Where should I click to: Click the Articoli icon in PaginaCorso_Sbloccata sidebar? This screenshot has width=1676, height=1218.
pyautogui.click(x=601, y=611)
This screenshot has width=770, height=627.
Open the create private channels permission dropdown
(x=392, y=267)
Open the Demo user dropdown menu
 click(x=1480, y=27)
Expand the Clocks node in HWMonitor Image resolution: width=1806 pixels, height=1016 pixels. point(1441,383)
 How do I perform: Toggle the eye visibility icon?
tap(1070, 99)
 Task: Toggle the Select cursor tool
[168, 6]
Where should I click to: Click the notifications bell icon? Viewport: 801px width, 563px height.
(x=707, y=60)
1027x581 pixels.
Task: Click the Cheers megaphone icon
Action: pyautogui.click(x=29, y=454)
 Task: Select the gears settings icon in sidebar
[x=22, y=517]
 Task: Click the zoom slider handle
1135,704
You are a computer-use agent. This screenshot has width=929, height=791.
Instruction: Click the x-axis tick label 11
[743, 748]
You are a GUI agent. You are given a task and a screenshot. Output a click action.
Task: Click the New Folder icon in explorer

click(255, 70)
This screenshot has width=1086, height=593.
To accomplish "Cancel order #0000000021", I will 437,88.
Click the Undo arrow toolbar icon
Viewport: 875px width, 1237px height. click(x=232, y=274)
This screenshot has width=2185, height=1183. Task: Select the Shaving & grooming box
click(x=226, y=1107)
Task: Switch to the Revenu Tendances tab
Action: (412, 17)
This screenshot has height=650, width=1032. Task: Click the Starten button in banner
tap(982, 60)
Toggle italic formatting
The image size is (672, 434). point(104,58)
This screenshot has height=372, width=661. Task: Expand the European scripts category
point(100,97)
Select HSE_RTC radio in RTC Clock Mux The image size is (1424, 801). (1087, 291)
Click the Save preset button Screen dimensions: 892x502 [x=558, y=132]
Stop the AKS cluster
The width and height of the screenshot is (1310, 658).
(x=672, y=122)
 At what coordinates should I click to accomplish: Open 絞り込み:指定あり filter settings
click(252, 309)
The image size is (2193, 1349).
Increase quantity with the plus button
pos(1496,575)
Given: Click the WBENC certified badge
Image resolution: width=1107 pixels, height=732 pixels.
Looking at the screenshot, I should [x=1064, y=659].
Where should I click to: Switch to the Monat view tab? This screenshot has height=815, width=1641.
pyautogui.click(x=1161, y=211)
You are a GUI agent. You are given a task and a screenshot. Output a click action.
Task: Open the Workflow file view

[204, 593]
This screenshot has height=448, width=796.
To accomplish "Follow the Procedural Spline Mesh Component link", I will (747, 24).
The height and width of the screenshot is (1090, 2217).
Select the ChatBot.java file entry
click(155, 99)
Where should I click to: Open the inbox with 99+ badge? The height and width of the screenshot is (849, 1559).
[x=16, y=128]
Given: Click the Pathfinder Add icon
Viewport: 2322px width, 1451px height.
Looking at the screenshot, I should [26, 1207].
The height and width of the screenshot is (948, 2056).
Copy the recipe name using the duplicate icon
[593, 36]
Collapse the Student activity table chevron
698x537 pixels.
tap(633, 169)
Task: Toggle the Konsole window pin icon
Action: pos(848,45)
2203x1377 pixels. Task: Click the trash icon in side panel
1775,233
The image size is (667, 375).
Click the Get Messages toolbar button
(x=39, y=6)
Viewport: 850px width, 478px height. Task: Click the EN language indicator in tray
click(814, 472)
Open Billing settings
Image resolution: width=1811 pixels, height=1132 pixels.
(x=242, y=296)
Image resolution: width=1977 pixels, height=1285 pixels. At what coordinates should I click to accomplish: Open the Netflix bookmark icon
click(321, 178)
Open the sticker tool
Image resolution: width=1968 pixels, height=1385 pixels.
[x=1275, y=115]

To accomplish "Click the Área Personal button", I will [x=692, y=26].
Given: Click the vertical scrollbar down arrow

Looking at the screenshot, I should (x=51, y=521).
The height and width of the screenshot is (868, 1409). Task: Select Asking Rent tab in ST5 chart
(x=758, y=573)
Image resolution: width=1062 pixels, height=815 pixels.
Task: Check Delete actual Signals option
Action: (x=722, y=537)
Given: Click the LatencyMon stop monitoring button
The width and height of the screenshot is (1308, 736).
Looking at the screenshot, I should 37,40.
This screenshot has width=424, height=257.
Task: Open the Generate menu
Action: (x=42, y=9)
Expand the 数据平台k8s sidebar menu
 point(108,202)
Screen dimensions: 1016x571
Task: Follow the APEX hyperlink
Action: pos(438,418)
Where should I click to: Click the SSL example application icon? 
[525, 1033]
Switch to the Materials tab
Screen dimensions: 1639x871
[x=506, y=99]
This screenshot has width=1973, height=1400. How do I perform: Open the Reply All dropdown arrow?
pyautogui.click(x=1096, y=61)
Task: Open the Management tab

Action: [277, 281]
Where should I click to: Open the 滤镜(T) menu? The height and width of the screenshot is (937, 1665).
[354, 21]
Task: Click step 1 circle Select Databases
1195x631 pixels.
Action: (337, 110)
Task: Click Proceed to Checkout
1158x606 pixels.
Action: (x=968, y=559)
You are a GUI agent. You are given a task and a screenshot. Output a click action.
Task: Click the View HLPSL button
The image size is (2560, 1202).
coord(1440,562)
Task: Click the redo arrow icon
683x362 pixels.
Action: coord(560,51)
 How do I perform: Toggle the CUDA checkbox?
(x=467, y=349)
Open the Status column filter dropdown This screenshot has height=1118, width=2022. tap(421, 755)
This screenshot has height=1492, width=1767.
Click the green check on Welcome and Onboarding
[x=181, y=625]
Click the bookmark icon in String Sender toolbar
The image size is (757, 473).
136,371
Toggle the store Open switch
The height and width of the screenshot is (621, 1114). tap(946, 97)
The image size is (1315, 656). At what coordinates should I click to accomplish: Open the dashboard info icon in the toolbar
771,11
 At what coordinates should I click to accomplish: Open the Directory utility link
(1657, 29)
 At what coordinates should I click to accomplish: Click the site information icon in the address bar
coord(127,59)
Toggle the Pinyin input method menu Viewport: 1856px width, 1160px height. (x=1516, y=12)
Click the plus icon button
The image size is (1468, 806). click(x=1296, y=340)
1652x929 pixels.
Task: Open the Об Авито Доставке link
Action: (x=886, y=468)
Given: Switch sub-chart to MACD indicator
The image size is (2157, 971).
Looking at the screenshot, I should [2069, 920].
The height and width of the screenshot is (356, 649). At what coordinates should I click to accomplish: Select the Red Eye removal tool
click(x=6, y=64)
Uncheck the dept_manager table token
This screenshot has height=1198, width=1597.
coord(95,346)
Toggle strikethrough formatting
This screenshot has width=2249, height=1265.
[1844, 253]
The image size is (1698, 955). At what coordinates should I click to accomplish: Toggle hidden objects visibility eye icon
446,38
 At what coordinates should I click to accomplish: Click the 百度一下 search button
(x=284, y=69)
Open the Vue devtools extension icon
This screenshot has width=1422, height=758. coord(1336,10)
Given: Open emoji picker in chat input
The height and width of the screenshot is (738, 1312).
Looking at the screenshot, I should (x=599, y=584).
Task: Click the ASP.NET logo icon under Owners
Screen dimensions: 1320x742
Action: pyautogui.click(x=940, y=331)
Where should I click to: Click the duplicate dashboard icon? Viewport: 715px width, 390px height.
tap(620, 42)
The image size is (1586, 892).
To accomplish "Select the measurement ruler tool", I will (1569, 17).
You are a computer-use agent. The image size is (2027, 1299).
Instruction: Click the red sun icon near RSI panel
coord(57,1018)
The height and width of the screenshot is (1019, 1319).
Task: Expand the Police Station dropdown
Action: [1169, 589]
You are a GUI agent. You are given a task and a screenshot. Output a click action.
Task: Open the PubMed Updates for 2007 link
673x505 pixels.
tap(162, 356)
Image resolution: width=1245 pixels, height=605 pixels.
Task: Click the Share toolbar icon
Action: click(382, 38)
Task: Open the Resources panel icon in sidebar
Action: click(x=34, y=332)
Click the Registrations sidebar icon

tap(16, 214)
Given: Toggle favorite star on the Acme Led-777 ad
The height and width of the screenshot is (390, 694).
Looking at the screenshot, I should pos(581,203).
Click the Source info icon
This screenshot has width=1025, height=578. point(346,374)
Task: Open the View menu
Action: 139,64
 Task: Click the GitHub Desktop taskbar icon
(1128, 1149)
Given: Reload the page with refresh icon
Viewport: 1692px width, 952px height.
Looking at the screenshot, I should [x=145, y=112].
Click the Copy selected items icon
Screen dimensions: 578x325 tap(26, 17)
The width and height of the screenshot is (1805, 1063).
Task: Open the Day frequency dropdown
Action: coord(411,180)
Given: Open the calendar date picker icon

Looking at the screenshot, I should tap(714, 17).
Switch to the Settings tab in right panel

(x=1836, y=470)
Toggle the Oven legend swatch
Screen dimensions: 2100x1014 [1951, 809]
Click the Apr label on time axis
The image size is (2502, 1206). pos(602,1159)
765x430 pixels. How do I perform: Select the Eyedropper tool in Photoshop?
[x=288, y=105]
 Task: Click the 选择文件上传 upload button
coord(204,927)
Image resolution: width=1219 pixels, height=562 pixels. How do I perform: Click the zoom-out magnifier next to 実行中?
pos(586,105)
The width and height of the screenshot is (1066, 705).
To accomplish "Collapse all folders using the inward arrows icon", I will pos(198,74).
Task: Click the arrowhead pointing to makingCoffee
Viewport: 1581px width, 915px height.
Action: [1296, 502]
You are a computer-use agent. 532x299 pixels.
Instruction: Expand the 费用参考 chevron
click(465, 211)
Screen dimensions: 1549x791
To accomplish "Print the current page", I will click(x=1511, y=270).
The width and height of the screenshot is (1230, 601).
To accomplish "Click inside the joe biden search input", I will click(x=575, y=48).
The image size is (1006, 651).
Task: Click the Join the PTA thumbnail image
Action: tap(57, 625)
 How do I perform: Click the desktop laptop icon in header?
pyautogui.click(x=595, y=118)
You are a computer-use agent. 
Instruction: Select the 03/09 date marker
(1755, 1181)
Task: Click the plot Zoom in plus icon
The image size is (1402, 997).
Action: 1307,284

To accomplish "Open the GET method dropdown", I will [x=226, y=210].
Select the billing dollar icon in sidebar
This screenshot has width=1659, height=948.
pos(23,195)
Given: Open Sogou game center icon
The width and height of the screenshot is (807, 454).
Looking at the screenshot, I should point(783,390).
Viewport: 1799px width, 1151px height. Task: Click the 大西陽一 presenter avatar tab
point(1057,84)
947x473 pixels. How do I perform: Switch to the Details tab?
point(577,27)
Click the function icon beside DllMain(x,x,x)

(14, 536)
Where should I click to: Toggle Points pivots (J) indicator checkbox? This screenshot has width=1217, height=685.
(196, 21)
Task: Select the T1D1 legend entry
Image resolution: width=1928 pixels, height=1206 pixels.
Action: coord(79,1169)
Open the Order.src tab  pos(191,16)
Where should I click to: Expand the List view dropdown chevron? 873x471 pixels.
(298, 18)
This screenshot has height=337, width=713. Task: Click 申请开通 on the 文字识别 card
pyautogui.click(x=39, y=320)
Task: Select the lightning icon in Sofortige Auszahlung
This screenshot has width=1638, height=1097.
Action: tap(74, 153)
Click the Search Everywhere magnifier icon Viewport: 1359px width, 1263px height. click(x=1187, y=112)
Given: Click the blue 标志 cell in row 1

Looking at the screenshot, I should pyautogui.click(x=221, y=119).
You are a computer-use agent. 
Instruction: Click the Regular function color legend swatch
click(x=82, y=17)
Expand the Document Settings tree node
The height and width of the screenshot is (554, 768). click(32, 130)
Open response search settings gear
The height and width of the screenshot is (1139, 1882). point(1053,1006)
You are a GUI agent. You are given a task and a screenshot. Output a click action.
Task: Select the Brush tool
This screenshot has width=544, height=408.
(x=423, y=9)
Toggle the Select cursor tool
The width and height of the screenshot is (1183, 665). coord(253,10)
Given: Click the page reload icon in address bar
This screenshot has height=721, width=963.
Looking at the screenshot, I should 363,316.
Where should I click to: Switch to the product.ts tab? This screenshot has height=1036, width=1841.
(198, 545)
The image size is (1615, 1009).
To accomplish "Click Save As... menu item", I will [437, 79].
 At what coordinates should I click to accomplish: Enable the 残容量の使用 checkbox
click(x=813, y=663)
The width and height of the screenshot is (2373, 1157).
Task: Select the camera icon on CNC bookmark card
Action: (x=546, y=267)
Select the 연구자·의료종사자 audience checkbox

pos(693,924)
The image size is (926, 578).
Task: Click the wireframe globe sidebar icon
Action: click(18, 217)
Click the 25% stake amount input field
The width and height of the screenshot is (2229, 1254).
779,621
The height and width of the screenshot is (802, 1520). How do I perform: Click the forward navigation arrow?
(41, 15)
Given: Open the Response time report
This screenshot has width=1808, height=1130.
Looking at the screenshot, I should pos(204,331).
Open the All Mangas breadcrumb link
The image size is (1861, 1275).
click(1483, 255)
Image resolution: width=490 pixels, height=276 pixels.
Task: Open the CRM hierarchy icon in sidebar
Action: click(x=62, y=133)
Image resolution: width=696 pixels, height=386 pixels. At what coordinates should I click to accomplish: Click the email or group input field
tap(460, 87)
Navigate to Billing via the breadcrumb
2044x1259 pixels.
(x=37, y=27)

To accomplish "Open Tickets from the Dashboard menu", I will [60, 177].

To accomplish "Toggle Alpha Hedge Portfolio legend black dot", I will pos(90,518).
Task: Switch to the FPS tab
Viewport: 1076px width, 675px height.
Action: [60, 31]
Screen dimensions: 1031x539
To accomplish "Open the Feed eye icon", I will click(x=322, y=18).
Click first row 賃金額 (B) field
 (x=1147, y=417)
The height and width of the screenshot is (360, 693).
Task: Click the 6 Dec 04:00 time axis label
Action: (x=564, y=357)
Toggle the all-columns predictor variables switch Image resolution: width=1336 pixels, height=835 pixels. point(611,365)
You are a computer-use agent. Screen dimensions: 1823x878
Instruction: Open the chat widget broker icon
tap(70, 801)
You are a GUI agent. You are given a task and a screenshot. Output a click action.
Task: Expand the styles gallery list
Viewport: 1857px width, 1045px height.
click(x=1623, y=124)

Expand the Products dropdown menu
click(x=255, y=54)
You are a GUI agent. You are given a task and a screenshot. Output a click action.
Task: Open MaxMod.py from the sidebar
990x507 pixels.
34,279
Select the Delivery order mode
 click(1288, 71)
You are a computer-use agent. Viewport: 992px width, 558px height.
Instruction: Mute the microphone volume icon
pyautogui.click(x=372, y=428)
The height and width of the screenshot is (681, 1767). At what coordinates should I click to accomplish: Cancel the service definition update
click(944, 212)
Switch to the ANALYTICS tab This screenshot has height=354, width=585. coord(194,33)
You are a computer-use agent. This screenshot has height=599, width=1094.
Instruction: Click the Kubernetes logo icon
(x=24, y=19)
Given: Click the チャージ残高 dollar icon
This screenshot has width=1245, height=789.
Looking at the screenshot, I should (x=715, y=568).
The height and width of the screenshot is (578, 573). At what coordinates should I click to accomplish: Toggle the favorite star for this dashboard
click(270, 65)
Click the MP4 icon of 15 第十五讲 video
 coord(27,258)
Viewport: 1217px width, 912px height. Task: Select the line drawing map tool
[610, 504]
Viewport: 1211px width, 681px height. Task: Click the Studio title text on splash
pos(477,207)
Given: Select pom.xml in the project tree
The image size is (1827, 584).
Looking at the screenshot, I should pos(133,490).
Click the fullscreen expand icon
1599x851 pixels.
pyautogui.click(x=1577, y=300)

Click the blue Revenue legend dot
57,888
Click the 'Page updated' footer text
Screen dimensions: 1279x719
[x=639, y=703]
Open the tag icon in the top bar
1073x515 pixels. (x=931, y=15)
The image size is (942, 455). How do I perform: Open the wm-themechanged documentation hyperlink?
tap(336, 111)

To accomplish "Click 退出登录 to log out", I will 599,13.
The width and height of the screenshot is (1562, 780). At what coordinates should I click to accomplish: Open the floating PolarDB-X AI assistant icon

▶ _HOW TO COMPLETE THIS TASK_:
In the records, which lines use the word "Save"? Report them.

▶ _PROBLEM SOLUTION_:
Click the Save preset button Screen dimensions: 892x502 [x=558, y=132]
To accomplish "Click Save As... menu item", I will [437, 79].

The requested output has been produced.